### EXERCISE SET
#1 According to the Mar del Plata festival article, which film opens the festival's 29th edition?
#2 Render this sentence from the Mar del Plata festival article in Spanish: "Competition features Pedro Costa's 'Horse Money,' a phantasmagorical study of a haunted mind."
#3 Write the next few sentences of the Mar del Plata festival article, continuing on from its final sentence.

━━━━━ PASSAGE SHOWN ━━━━━

Mar del Plata Fest Mixes Auteurs,

Under Fernando Spiner, Argentine ‘A’ Fest moves closer to Ventana Sur



Some things don’t change. Graced by Viggo Mortensen and Paul Schrader, the International Competition jury prexy, Argentina’s 29th Mar del Plata Festival will bow Nov. 22 with Abel Ferrara’s “Pasolini.”
Its choice as Mar del Plata’s opening night movie is pretty well a declaration of principles that Latin America’s only “A” grade festival will go on through thick and thin – and, with only 29 editions in 60 years, there’s been much of both – to forefront latest titles from and here even about heavyweight auteurs.
That is not necessary. If Variety’s reviewers are to go by, 2014 in general has caught some of the great auteurs in world cinema at the top of their game. If Cannes Festival sales had any narrative this year, it was how fast its big art film winners sold – think “Leviathan,” “Winter Sleep” – compared to bigger budget U.S. indie projects.
Adding cache to Mar del Plata’s International Competition, and packing out an Authors sidebar, are some on-top-form established auteurs. Competition features Pedro Costa’s “Horse Money,” a phantasmagorical study of a haunted mind. Auteurs includes Alejandro Gonzalez Iñárritu’s Venice hit “Birdman,” and showbiz satire, which has propelled Michael Keaton into Oscar forecasts, Lav Diaz’s “From What Is Before,” Locarno Festival’s Golden Leopard winner, a five-and-a-half hour “hauntingly beautiful picture,” chronicling the decline of a small coastal district.

━━━━━ DATASET EXCERPT ━━━━━

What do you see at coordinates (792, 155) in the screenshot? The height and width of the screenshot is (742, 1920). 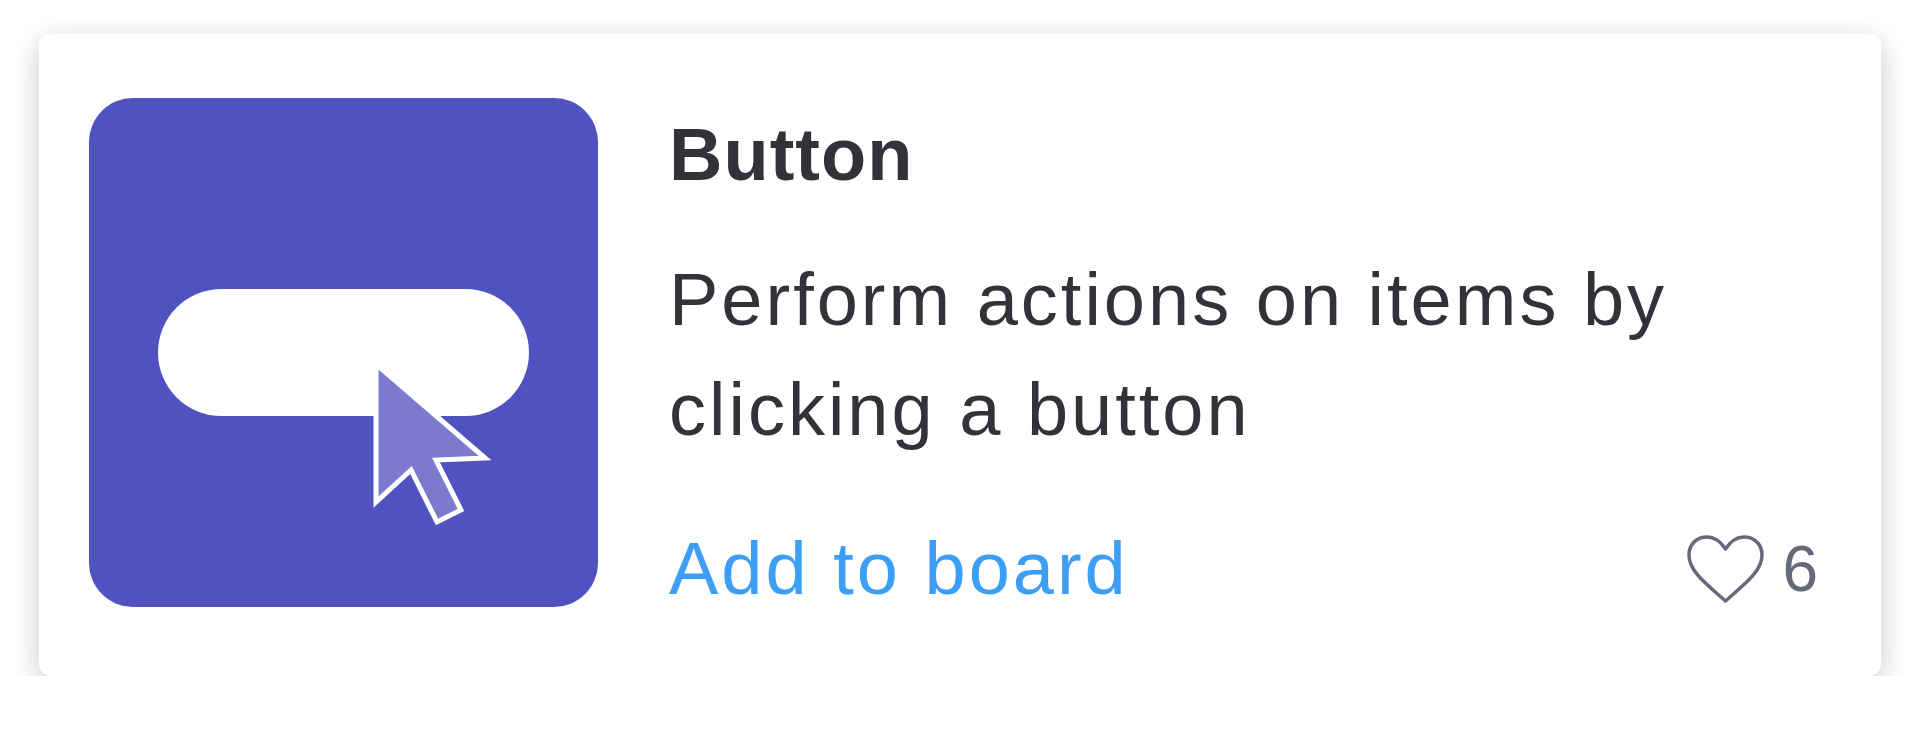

━━━━━

### TASK RESPONSES
#1 Abel Ferrara's "Pasolini."

#2 La competencia incluye "Horse Money", de Pedro Costa, un estudio fantasmagórico de una mente atormentada.

#3
Also in Authors: “Ned Rifle,” reckoned a return to form for Hal Hartley, “Li’l Quinquin,” a new and successful avenue explored by France’s Bruno Dumont – a comedy chronicle of a police investigation in a French hamlet, plus Johnnie To’s day trader romcom sequel “Don’t Go Breaking My Heart 2,” Frederick Wiseman’s museum portrait “National Gallery,” Mia Hansen-Love’s French club scene-tale “Eden” and Xavier Dolan’s Cannes Jury Prize winner “Mommy,” a troubled mother-son drama.
But, says Mar Del Plata artistic director Fernando Spiner, “There’s a clear attempt in the programming to forefront films from contrasting directors, different takes on reality, different kinds of reality.” The International Competition bears that out.
Beyond Peter Strickland’s “The Duke of Burgundy,” two titles in the 12-pic line-up are debuts: Venice Critics’ Week opener “Melbourne,” from Iran’s Nima Javidi, an Iran-set domestic thriller. Hitchcock with a social underbelly, and “August Winds,” by Brazil’s Gabriel Mascaro, a product of Brazil’s burgeoning regional cinema scene- here Pernambuco – which typifies a new type of Latin American realism: It delivers a slice of life, a portrait of a young-couple’s life in a coastal village, but does so with a variety of shot set-up and even type of cinema, which galvanizes the filmmaking.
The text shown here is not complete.